### [WHAT YOU NEED TO DO]
In the reply, give back exactly the lines from the one with "Drop Portal to this world" through the last line of the records, without pictures.

### [SUPPLIED DATA]
##########

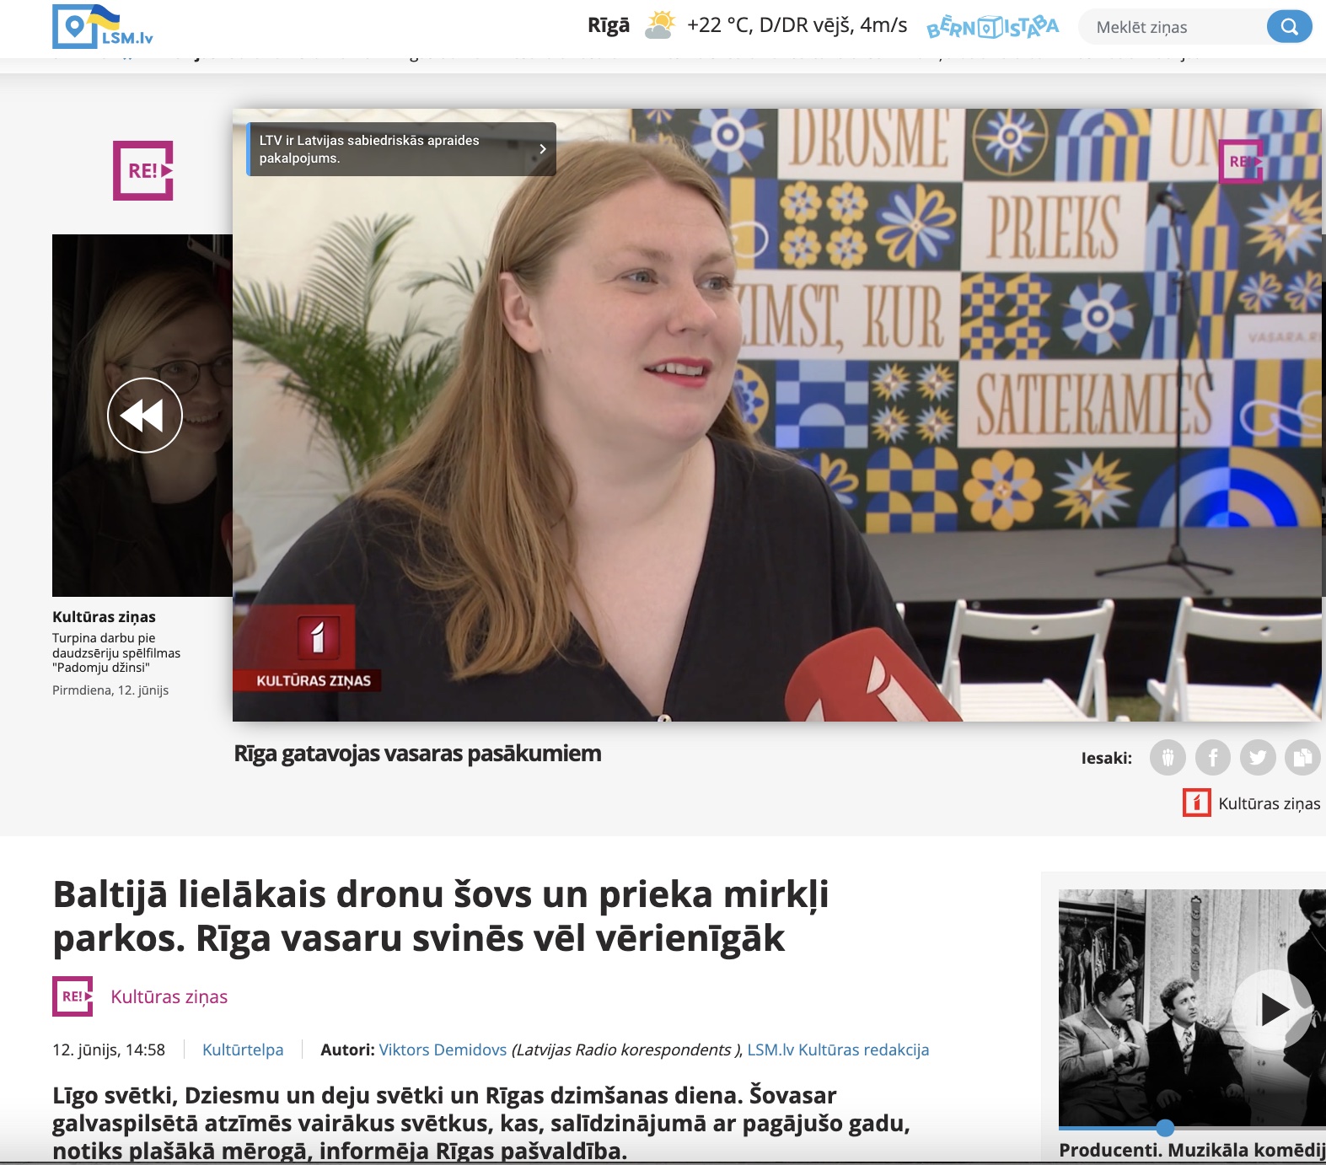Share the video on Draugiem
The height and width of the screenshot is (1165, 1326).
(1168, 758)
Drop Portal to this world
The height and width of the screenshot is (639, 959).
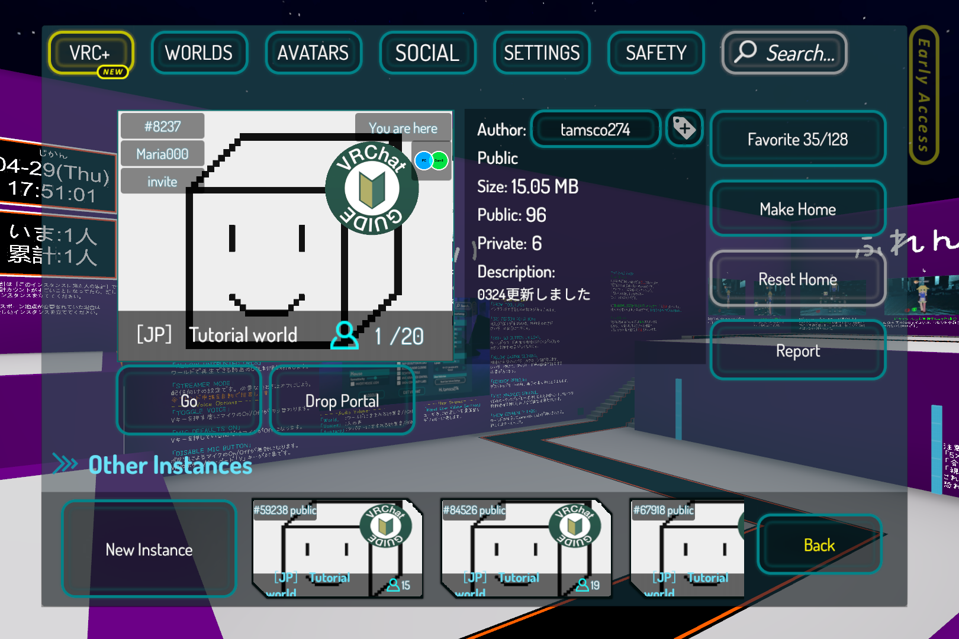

##########

### [RESPONSE AREA]
Drop Portal to this world
The height and width of the screenshot is (639, 959).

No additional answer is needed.